Journal of Antimicrobial Chemotherapy, Vol 40, 525-532, Copyright © 1997 by The British Society for Antimicrobial Chemotherapy
X Xiang, K Shannon and G French
Some isolates of SHV-5 beta-lactamase-producing Klebsiella pneumoniae K2
from a single-strain outbreak of cross-infection produced approximately
five-fold more beta-lactamase than others. We investigated three possible
genetic mechanisms of this hyperproduction: the presence of a more powerful
promoter, an increase in plasmid copy number or an amplification of the
gene on a plasmid. No differences between low and high beta-lactamase
producers were detected in the promoter region of the SHV-5 beta-lactamase
gene, which closely resembled that of SHV-2. SHV-5 beta-lactamase
production was encoded on a low copy number plasmid, but DNA-DNA
hybridization with an SHV- specific probe detected a higher gene dose in
hyperproducers. The beta- lactamase hyperproduction was unstable on
repeated subculture, with a reduction of about 75% after 100 generations.

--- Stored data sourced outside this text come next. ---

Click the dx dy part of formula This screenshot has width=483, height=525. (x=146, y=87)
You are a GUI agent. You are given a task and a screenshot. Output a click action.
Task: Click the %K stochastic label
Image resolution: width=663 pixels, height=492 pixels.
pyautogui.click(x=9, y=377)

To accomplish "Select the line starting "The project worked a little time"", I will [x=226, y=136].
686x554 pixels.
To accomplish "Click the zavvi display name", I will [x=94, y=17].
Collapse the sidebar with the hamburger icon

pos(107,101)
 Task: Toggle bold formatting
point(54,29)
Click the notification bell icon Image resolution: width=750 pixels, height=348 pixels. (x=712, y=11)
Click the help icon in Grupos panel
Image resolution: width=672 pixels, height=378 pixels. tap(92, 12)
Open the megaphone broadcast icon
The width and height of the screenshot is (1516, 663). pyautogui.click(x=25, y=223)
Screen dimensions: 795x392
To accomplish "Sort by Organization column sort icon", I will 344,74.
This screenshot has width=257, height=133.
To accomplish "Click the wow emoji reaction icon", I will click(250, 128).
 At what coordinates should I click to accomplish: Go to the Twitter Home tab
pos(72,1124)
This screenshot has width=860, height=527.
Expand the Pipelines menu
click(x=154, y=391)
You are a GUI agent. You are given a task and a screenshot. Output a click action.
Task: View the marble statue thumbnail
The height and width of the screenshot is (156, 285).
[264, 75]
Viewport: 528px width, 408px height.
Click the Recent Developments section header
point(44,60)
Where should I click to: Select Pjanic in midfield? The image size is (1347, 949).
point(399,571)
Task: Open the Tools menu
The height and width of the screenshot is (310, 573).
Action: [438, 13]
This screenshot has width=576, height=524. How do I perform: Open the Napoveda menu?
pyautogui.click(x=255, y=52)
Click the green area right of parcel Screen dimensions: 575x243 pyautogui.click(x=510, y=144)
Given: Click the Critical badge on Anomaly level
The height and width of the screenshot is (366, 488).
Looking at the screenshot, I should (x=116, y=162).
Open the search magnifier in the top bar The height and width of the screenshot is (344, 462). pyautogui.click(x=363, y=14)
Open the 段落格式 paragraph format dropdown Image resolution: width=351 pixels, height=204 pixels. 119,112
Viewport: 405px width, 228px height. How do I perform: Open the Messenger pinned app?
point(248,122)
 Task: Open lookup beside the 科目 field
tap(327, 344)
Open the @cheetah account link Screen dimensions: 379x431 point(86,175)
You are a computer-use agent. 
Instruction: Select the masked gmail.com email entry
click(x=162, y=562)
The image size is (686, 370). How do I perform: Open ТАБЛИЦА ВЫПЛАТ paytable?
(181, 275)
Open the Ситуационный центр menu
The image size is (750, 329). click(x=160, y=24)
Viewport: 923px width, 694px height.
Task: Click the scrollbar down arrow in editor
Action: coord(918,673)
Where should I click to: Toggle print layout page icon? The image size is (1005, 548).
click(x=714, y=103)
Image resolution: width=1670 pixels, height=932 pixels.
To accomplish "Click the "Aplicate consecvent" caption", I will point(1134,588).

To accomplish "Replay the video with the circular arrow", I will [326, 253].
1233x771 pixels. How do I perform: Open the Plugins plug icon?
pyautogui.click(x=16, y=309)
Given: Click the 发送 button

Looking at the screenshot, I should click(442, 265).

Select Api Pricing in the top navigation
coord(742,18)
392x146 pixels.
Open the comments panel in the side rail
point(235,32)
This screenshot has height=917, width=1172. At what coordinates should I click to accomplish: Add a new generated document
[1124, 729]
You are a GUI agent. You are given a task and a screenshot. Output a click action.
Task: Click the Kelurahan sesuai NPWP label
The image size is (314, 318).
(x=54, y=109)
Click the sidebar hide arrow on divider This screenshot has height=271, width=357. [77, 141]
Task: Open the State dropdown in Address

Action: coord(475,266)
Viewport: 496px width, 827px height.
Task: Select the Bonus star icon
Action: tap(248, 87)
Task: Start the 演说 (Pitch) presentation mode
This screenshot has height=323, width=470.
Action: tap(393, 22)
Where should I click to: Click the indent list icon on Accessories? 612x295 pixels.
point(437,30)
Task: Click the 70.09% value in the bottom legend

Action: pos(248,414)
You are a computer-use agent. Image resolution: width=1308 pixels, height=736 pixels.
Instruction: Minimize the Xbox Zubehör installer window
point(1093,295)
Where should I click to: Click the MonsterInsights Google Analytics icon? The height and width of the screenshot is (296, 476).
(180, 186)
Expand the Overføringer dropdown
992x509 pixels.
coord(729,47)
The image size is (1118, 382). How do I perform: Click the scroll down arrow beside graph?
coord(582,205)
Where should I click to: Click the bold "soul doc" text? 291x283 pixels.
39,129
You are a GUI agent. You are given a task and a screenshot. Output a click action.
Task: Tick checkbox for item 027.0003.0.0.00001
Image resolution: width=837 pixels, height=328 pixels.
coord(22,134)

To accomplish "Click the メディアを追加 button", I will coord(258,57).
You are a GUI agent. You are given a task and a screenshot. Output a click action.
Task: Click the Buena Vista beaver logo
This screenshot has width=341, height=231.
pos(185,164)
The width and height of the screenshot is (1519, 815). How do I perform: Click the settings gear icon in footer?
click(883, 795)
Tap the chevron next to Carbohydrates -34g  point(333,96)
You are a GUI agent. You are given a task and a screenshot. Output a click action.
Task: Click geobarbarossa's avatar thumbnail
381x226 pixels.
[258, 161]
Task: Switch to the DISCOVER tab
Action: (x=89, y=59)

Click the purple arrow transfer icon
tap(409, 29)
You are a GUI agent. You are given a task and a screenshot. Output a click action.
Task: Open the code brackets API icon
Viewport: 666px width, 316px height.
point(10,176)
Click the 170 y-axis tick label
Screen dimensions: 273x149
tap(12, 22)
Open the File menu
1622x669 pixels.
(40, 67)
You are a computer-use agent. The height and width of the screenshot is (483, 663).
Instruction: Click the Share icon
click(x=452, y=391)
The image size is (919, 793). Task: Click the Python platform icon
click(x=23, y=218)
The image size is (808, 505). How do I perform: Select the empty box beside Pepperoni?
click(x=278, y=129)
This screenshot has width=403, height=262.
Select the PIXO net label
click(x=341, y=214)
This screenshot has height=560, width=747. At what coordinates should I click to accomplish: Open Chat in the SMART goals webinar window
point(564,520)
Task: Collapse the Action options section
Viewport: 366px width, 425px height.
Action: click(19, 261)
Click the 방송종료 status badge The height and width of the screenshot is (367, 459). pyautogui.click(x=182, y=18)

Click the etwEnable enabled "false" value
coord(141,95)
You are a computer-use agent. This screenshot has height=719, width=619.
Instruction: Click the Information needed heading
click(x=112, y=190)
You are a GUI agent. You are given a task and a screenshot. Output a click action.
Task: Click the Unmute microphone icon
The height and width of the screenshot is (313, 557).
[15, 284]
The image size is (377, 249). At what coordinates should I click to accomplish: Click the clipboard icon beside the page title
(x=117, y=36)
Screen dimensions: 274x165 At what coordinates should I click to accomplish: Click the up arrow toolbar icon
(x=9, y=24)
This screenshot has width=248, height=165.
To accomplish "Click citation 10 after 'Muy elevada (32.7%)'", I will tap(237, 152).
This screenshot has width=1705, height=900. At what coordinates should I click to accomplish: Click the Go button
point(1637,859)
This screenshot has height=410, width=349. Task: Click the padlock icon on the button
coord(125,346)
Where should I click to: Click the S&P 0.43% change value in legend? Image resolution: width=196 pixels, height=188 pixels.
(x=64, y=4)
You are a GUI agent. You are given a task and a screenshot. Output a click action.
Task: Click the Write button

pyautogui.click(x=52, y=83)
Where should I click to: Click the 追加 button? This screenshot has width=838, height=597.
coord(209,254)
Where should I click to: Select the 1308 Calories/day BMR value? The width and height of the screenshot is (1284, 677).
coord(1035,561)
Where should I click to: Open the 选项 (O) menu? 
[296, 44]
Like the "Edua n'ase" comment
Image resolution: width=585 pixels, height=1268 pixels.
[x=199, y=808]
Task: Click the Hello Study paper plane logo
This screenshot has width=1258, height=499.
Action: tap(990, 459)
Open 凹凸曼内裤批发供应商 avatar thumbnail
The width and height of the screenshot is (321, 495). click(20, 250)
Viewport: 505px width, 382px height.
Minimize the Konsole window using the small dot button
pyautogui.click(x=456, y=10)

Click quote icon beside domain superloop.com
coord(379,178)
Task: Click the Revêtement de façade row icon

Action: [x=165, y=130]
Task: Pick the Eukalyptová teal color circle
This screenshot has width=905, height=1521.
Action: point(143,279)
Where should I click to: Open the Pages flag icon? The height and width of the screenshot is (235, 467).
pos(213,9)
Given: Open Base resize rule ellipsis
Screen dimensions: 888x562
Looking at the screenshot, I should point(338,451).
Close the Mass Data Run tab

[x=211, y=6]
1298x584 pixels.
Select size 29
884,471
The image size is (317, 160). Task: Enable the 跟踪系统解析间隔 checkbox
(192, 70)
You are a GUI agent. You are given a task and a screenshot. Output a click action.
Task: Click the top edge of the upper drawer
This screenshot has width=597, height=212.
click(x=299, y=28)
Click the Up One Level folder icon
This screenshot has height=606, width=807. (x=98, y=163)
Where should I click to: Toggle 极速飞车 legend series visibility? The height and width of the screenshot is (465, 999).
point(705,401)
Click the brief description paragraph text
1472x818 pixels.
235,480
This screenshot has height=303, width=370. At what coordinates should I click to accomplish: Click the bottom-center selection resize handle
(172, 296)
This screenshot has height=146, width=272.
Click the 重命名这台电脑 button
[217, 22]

Hyperproducing mutants of a low-producing Klebsiella and its Escherichia
coli K-12 transconjugants could be selected in vitro at a frequency of
10(-5) to 10(-6) and these variants had an increased SHV-5 beta-lactamase
gene copy number on low copy number plasmids. We conclude that
hyperproduction of the extended-spectrum beta-lactamase was caused by gene
amplification that could be easily lost or gained in vitro. Since the
change to hyperproduction occurred at a high frequency and hyperproducers
showed increased resistance to many beta-lactams and
beta-lactam/beta-lactamase inhibitor combinations, we suspect that these
variants may readily be selected in patients during antibiotic therapy.
ORIGINAL ARTICLES
Mechanism and stability of hyperproduction of the extended-spectrum beta-lactamase SHV-5 in Klebsiella pneumoniae
Department of Microbiology, UMDS, London, UK.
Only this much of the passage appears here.